Recently I get a task to write a file processing tool which eats some files, do some processing and then output the result files. Some files are very small, just about 100KB size, but some files are bigger than 4GB. To save processing time i let this tool process each file in a different thread, and use a monitor thread to watch and tell the completeness of each processing.

1. multi-threading file processing

Use python threading module, play out a program, which process file in parallel:

import time
import os
import threading

processDict = {}

class MonitorThread(threading.Thread):
    def __init__(self, procdict):
        threading.Thread.__init__(self)
        self.procdict = procdict
    def run(self):
        while True:
            if len(self.procdict) == 0:
                return
            print('-' * 80)
            for k, v in self.procdict.items():
                print("file: %s:%%%d" % (k,v))
            print('-' * 80)
            time.sleep(2)
            os.system('cls' if os.name == 'nt' else 'clear')

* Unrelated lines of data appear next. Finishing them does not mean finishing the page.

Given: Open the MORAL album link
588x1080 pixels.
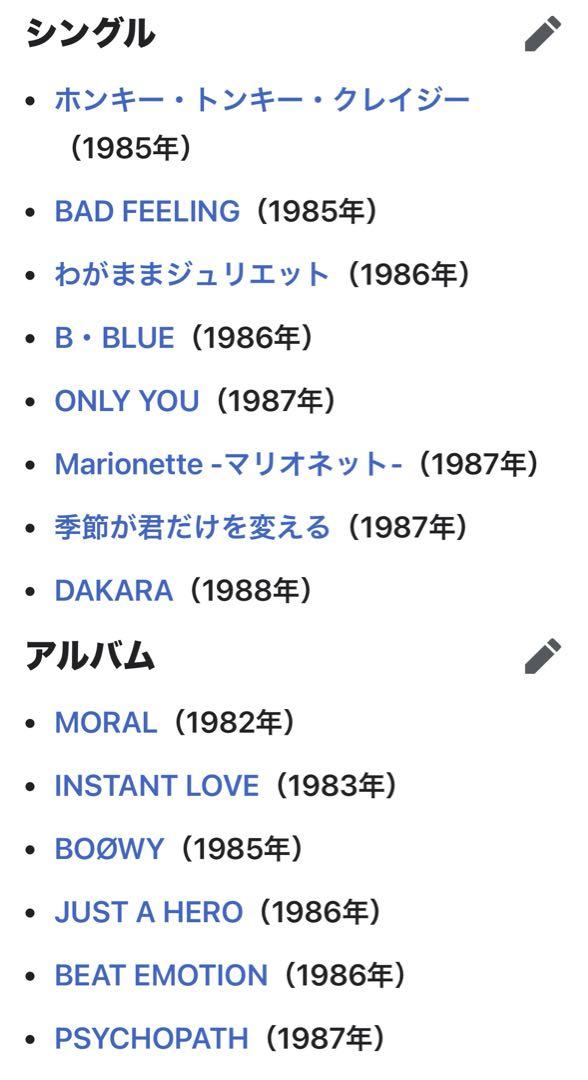Looking at the screenshot, I should [x=106, y=722].
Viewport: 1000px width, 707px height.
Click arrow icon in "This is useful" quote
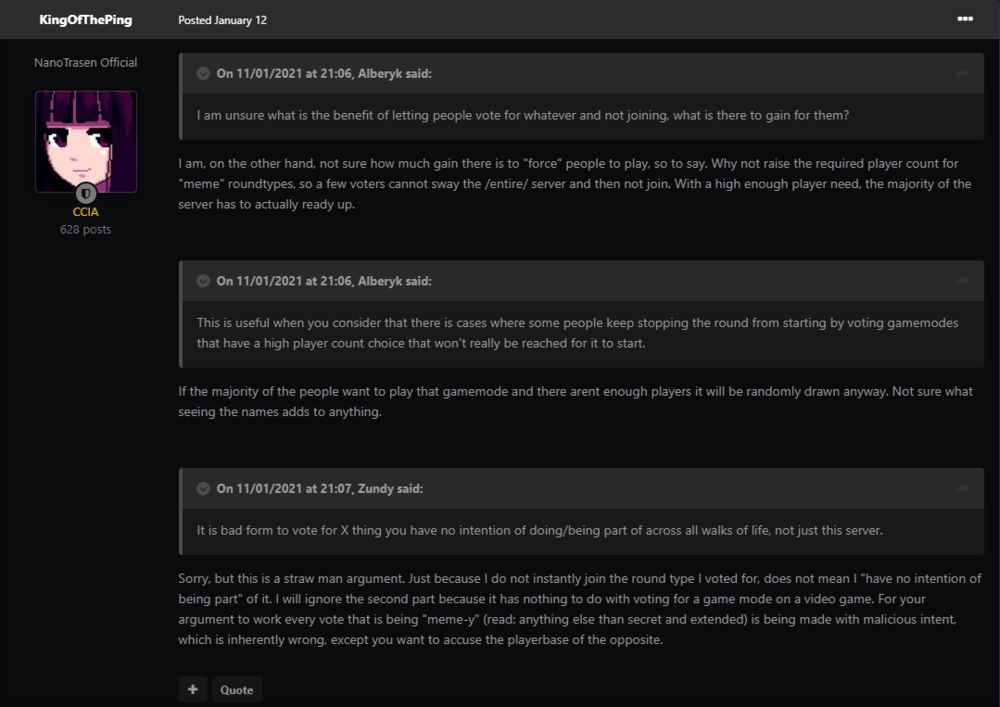(962, 282)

class ReadWriteThread(threading.Thread):
    def __init__(self, threadID, inpath, outpath, procdict):
        threading.Thread.__init__(self)
        self.threadID = threadID
        self.inpath   = inpath
        self.outpath  = outpath
        self.procdict = procdict
    def run(self):
        #print("start process %s to %s..." % (self.inpath, self.outpath))
        processFile(self.inpath, self.outpath, self.procdict)
        #print("end process %s to %s..." % (self.inpath, self.outpath))
        
def processFile(inpath, outpath, procdict):
    procdict[inpath] = 0
    
    with open(inpath, 'r') as file, open(outpath, 'w') as out:
        file_size = os.stat(inpath).st_size

        while True:
            buf = file.read(15)
            if not buf:
                break
            out.write(buf)

            per = file.tell()/float(file_size)
            if int(100 * per) > procdict[inpath]:
                #print("[%s] Now process to %d percent!" % (inpath, int(100 * per)))
                procdict[inpath] = int(100 * per)

    del procdict[inpath]

fileProcThread1 = ReadWriteThread(1,'file1.txt', 'file1_out.txt', processDict)
fileProcThread2 = ReadWriteThread(2,'file2.txt', 'file2_out.txt', processDict)

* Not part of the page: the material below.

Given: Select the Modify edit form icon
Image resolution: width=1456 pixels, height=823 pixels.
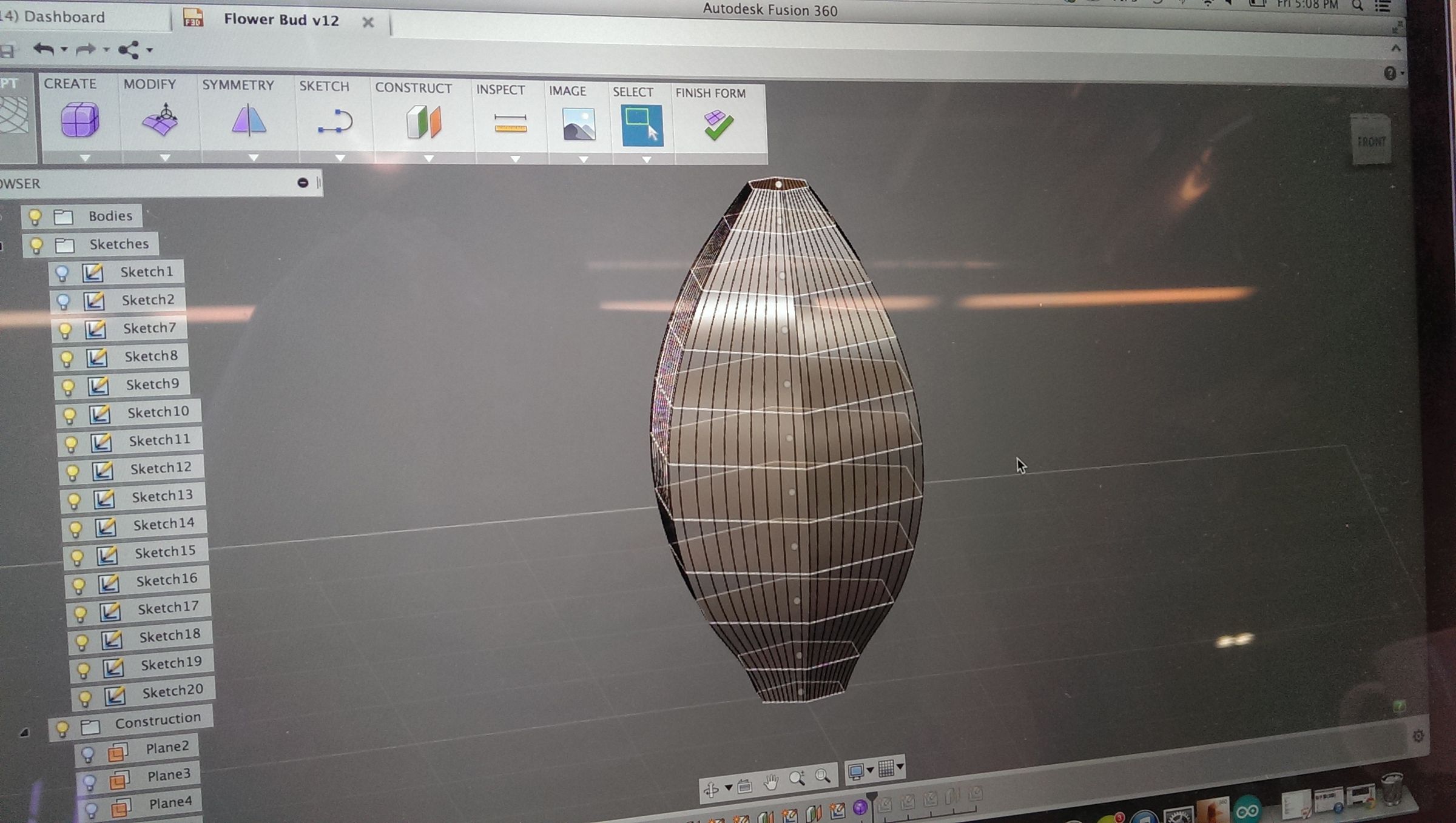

moniThread = MonitorThread(processDict)

fileProcThread1.start()
fileProcThread2.start()
moniThread.start()
fileProcThread1.join()
fileProcThread2.join()
moniThread.join()

in each file process thread, when read out some block of file and process finish, update the completeness in procdict hash table.

procdict[inpath] = 0
......
per = file.tell()/float(file_size)
if int(100 * per) > procdict[inpath]:
#print("[%s] Now process to %d percent!" % (inpath, int(100 * per)))
    procdict[inpath] = int(100 * per)

the minitor thread check the hash table every 2 second:

for k, v in self.procdict.items():
    print("file: %s:%%%d" % (k,v))
    print('-' * 80)
    time.sleep(2)
    os.system('cls' if os.name == 'nt' else 'clear')

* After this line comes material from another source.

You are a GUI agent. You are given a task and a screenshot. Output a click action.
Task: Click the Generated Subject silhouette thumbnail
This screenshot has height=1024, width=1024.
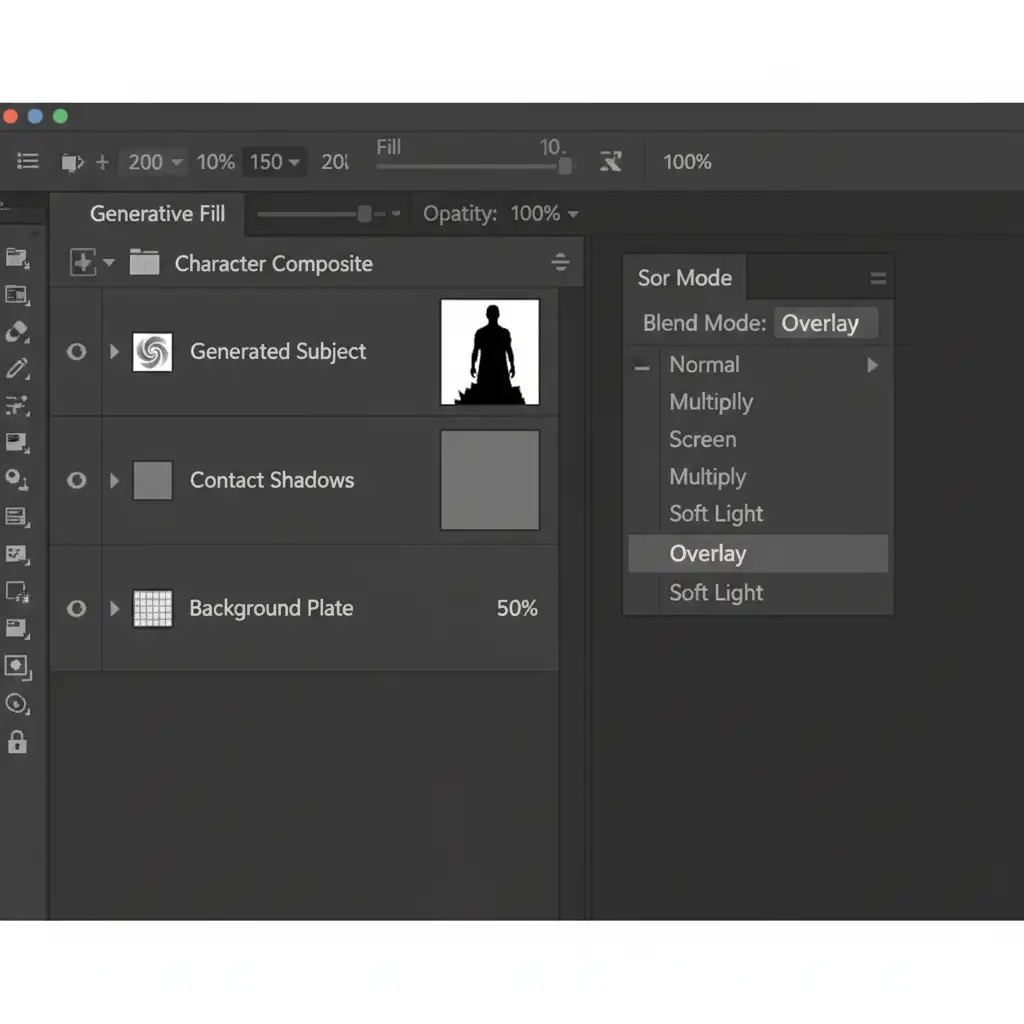tap(490, 352)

2. Use lock to protect completeness dict:

In the previous code, the completeness dict is accessing by multi-threads. Some write to it and some read from it. It is easy pron to data-racing conditions! Use a lock to protect it:

procDictLock = threading.Lock()
...

procDictLock.acquire()
#use the dict...
procDictLock.release()

3. Finally

you can use monitor thread to what the tasks you most care about! Go on! Use it!